Continuing the theme of mixing, George Jackson, from Texas A&M University, USA, describes the physical nature of the ocean environment at the microscopic level of bacteria and other single-celled organisms (p. 1017). Building a strong formal mathematical representation of the distribution and diffusion of nutrient plumes over a range of scales, Jackson describes how even at this small scale, organisms create structure in the marine environment that affects rates of primary production and predation. These in turn contribute strongly to the control of marine ecology.
Moving on from the hydrodynamic processes that produce chemical and physical structure in the ocean, John Crimaldi, from the University of Colorado, USA, addresses the problem of broadcast fertilization (p. 1031). The vast majority of marine invertebrates reproduce by shedding sperm and eggs into the water. Crimaldi explains that, ‘The instantaneous turbulent structure of the gamete fields is fundamental to the process’, having the potential both to bring gametes together and to dilute them. Developing a simulation of interactions between gamete plumes during broadcast fertilization, Crimaldi shows that the detailed structure of turbulent eddies is essential, allowing gametes to interact for a sufficient length of time to ensure successful fertilization. Backing up the theory with experimental observations that reveal the extent of plume mixing in a turbulent environment, Crimaldi hopes to refine his simulation with the inclusion of gamete buoyancy and sperm motility to develop a better understanding of the mechanisms behind this fundamental process.

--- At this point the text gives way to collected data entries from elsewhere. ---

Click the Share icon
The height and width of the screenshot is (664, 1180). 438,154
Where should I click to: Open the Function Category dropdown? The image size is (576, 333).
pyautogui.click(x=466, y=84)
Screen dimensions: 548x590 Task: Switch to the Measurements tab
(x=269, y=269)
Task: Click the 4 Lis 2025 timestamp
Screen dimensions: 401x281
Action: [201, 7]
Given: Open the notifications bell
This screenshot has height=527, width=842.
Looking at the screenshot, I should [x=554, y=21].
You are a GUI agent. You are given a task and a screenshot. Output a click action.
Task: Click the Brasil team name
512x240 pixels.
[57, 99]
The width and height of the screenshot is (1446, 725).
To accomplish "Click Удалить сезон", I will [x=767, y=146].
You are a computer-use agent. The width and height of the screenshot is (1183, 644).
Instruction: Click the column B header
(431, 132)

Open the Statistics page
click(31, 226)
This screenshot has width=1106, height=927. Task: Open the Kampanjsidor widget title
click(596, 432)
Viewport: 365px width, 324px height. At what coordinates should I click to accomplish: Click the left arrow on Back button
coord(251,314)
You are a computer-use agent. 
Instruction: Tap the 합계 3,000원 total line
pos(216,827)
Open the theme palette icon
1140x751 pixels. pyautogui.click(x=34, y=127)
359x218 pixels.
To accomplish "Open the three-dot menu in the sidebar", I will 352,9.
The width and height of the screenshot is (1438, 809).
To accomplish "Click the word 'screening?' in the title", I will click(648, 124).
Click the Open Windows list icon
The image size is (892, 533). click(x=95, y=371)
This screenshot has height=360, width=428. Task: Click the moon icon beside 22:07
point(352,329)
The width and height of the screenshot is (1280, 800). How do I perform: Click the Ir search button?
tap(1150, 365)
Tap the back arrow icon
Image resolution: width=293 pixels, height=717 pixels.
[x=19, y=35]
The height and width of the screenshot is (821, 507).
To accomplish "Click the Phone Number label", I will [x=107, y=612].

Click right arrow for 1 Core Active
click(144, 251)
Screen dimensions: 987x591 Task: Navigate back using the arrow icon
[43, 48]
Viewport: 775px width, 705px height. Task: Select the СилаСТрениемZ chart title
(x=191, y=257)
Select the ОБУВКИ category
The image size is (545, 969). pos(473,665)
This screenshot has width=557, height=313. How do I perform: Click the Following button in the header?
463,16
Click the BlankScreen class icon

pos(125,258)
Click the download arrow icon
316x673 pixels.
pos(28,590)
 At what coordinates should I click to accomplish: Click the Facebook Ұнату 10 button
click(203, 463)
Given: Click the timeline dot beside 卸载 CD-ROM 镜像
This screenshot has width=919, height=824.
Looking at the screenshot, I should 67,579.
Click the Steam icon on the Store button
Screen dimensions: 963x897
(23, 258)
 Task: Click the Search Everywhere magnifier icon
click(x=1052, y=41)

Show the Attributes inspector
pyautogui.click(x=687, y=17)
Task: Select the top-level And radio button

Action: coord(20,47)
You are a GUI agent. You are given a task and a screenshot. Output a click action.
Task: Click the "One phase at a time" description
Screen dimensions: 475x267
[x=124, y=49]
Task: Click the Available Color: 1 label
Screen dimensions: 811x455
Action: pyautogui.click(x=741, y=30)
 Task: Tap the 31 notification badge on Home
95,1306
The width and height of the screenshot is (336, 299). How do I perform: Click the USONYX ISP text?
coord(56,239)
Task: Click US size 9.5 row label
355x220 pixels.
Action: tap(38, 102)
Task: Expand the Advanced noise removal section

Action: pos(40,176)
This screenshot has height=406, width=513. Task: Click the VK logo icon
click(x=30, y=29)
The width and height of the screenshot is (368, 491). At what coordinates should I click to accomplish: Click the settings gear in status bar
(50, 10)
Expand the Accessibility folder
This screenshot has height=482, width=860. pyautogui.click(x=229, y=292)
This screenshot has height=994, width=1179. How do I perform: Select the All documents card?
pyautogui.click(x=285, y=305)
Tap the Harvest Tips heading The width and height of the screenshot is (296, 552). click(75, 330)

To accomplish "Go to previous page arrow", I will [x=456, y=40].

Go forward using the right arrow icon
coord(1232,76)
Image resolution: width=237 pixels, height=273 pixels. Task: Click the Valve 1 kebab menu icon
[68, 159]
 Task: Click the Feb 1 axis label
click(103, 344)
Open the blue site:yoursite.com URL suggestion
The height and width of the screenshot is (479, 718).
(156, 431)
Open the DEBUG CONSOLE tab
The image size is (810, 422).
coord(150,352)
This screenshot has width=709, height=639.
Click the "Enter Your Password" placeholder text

Finally, Kakani Katija, from the Woods Hole Oceanographic Institution, USA, suggests that vertically migrating marine populations could be responsible for a significant portion of the mixing in the upper ocean strata (p. 1040). Physical oceanographers have traditionally attributed ocean mixing to physical factors, such as winds and tides. However, Katija presents evidence that swimming animals generate fluid mixing through a process called ‘drift’ in which fluid is dragged into motion by the pressure field surrounding the swimmer and thereafter drifts with the moving creature. Analyzing this phenomenon in jellyfish, Katija reports that biogenic mixing could account for 1 TW of mixing energy in the ocean and points out that this could be a key mechanism that is currently absent from global climate models.
ECOMECHANICS AND THE COLLABORATION BETWEEN ECOLOGISTS AND PHYSIOLOGISTS
Reflecting on the diverse range of topics covered in this overview of the burgeoning field of echomechanics, Denny anticipates that it will ‘provide an entrée into the field for people from both the physiological and the ecological sides’. He hopes that the collection will inspire ecologists to employ the wealth of physiological and biomechanical information and theory that underlies ecological phenomena, while he hopes that physiologists and biomechanicists will be motivated to apply their mechanistic approach to fundamental ecological issues. Considering the role of ecomechanics in the context of climate change, Denny predicts direct applications for several of the studies cited in the review.